LATEST VERSION: 3.2 - CHANGELOG
Pivotal tc Server v3.2

Security Information

Pivotal is committed to providing products and solutions that allow you to assess the security of your information, secure your information infrastructure, protect your sensitive information, and manage security information and events to assure effectiveness and regulatory compliance. As part of this commitment, the following Pivotal tc Server-specific security information is provided to help you secure your environment:

External Interfaces, Ports, and Services

A tc Runtime instance uses TCP/IP ports to receive incoming requests and send outgoing responses. Different protocols (such as HTTP/S, JMX, and AJP) listen on different ports. If you create a tc Runtime instance using all default values, then the default TCP/IP ports for the various protocols are as follows:

  • HTTP: 8080
  • HTTPS: 8443
  • JMX: 6969
  • AJP: 8009

You can change the TCP/IP listen ports for a particular tc Runtime instance by updating the INSTANCE-DIR/conf/catalina.properties file, where INSTANCE-DIR refers to the directory in which the tc Runtime instance is located, such as /var/opt/pivotal/pivotal-tc-server-standard/myserver.

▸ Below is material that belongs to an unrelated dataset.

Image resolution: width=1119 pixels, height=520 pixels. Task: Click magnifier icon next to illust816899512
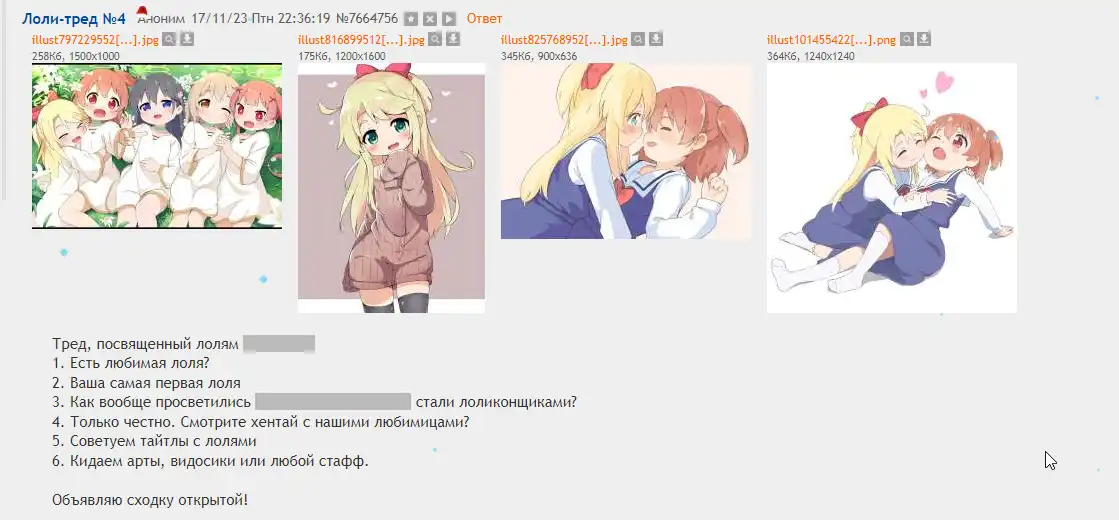pos(435,39)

The following snippet of catalina.properties shows how to change the HTTP, HTTPS, and JMX ports to 8181, 8553, and 7979, respectively:

...
nio.http.port=8181
nio.https.port=8553
base.jmx.port=7979

Pivotal tc Server does not have any external interfaces or services that need to be enabled or opened.

Resources That Must Be Protected

The following tc Server configuration files should be readable only by the dedicated tc Server user who runs the tc Runtime instance:

  • server.xml
  • context.xml
  • web.xml
  • catalina.properties
  • jmxremote.password
  • keystore-name.keystore (Instances configured with the NIO Connector)
  • cert-name.cer (Instances configured with the APR Connector)
  • key-name.key (Instances configured with the APR Connector)

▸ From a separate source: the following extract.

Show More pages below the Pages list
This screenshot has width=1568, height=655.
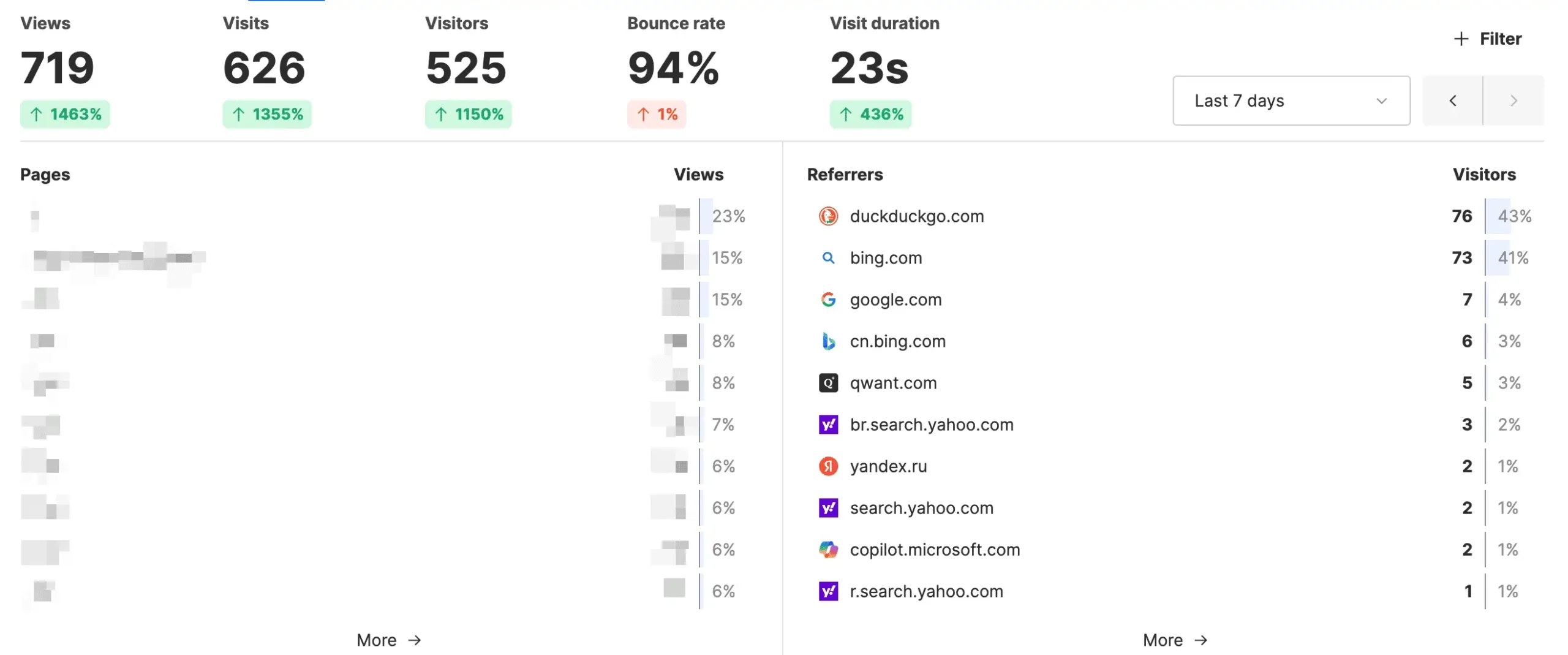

These configuration files are specific to a tc Runtime instance and are stored in the INSTANCE-DIR/conf directory, where INSTANCE-DIR refers to the directory in which the tc Runtime instance is located, such as /var/opt/pivotal/pivotal-tc-server-standard/myserver.

Log File Locations

The default log files for a tc Runtime instance are as follows:

  • catalina.out: Contains System.out and System.err messages.
  • catalina.date.log: Contains log messages from the Catalina service.
  • localhost.date.log: Contains log messages from the localhost engine of the Catalina service.
  • localhost_access_log.date.txt: Contains information about access requests.

These log files are specific to a tc Runtime instance and are stored by default in the INSTANCE-DIR/logs directory, where INSTANCE-DIR refers to the directory in which the tc Runtime instance is located, such as /var/opt/pivotal/pivotal-tc-server-standard/myserver.

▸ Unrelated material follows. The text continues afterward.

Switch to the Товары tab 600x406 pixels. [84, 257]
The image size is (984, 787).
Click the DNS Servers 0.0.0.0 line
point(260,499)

These log files should be readable and writable only by the dedicated tc Server user who runs the tc Runtime instance.

User Accounts Created at Installation

If you install Pivotal tc Server on Red Hat Enterprise Linux (RHEL) using the RPM, then a user with the following characteristics is automatically created:

  • ID: tcserver
  • Group: pivotal
  • You must log in as root or user with appropriate sudo privileges and su - tcserver.

When installing from RPM on RHEL, the tc Server installation directory will be owned by the root user, with group pivotal. The tcserver user will have permission to execute appropriate scripts, such as tcruntime-instance.sh and tcruntime-ctl.sh. You should create tc Runtime instances as the tcserver user, and stop and start them as this user.

When installing tc Server on Windows or from a *.zip or *.tar file, a user account is not automatically created for you. Rather, you must create a dedicated tc Server user account whose only purpose is to run tc Runtime instances. Additionally:

  • This user should be the only user who has the permission to start and stop the tc Runtime instance, and should have no other permissions.
  • It should not be possible to logon to the computer directly as this dedicated tc Server user.
  • tc Server configuration files should be readable only by this dedicated tc Server user.
  • tc Server log files should be readable and writable only by this dedicated tc Server user.

Obtaining and Installing Security Updates

Pivotal tc Server is a Web application server based on open-source Apache Tomcat. A particular version of tc Server includes particular versions of Apache Tomcat, such as tomcat-7.0.26.A.RELEASE or tomcat-8.0.30.A.RELEASE. New versions of tc Servers typically include updated versions of Apache Tomcat, some of which might fix important security vulnerabilities. To install these security updates, you install the new version of tc Server and then upgrade your existing instances.

To download the latest *.zip or *.tar distributions of the Pivotal tc Server, go to the Pivotal tc Server download page.

When using RPMs on RHEL, use the yum upgrade command to upgrade to the latest Pivotal tc Server version.

See Upgrade and Migration Guide for details.